Previous studies have concluded that there is significant variation in drug coverage across Canadian provinces because conventional measures of inter-rater reliability for formulary listings are low. We sought to investigate whether conventional methods are appropriate for formulary concordance measurement by testing the hypotheses that (a) conventionally measured variations in provincial formularies are driven by disagreement over large numbers of drugs that represent very small segments of the market and (b) patterns in coverage levels and agreement across therapeutic categories might provide evidence of "potentially legitimate" variation in provincial formularies.

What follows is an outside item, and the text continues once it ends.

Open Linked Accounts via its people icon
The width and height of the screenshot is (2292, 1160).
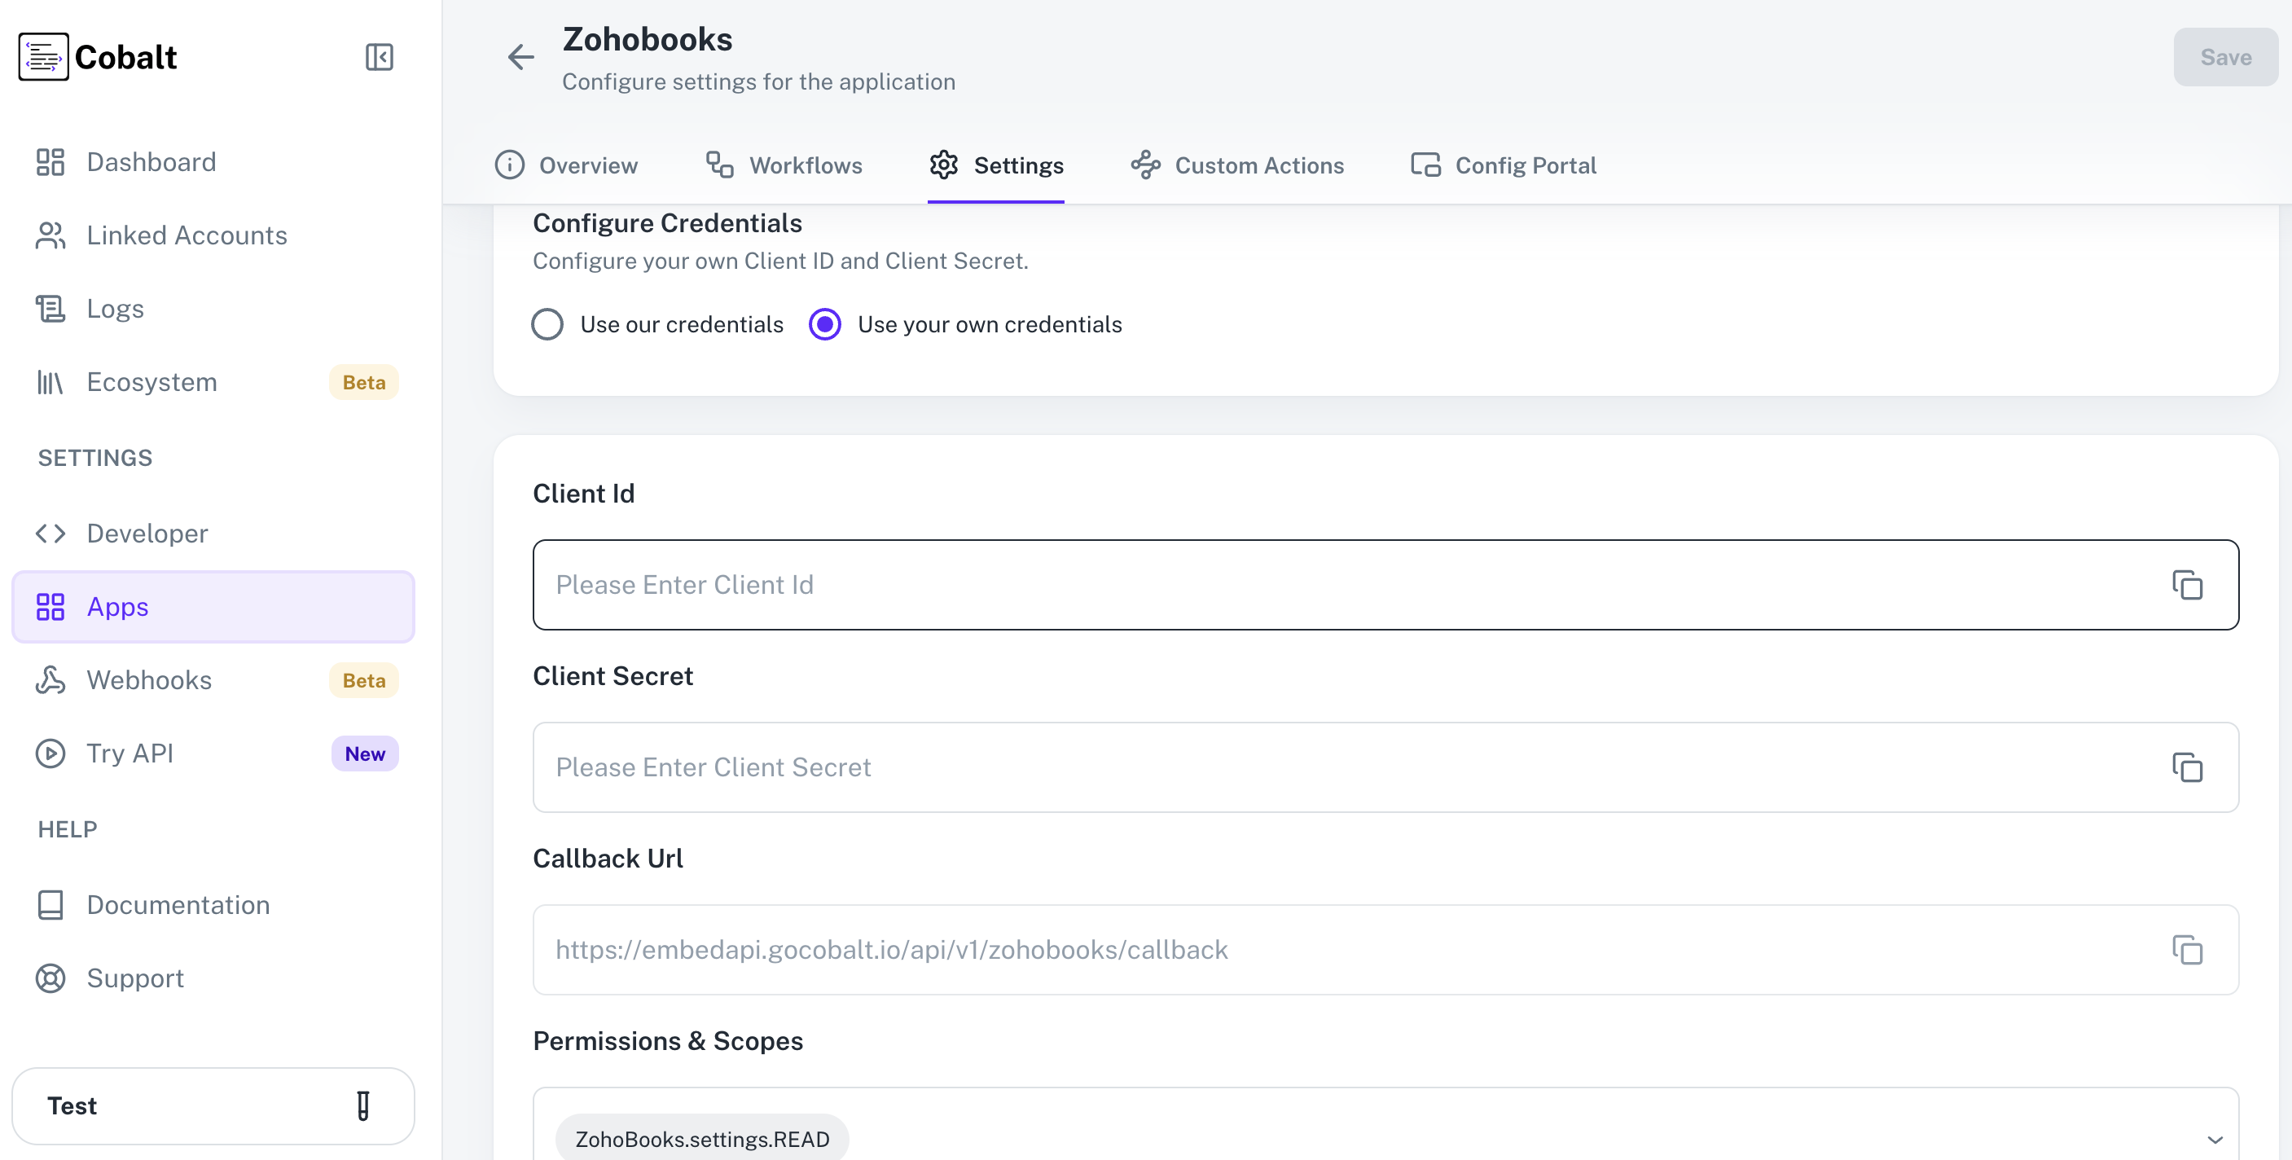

We studied December 2006 formulary listings for general pharmacare programs in all but the smallest Canadian province. We characterized formularies in terms of the simple percentage of all available drugs that were listed on them and by a similar percentage that weighted each drug by its total national retail sales during 2006. We measured agreement among formularies using conventional inter-rater reliability scores (Kappa statistics) and a simple coverage-agreement measure.


Provincial formularies studied here listed between 55% and 73% of the 796 drugs analyzed. When formulary listings were weighted by national retail sales, the measure of formulary coverage exceeded 86% in all provinces studied. Conventional inter-rater reliability scores (Kappa statistics) indicate that coverage agreement among most provincial formularies was low to moderate; however, drugs that were listed on all nine provincial formularies studied accounted for 77% of total retail spending in Canada. When analyzed by therapeutic category, the extent of coverage offered was relatively consistent across provinces in all but three leading categories: anti-migraine drugs, anti-dementia drugs and sedatives.


While variations in coverage for specific drug classes and drug products remain important areas for investigation and policy consideration, Canada is currently operating with a significant "implicit national formulary" by way of the fact that provincial formularies independently yet mutually list most of the top-selling medicines in the marketplace.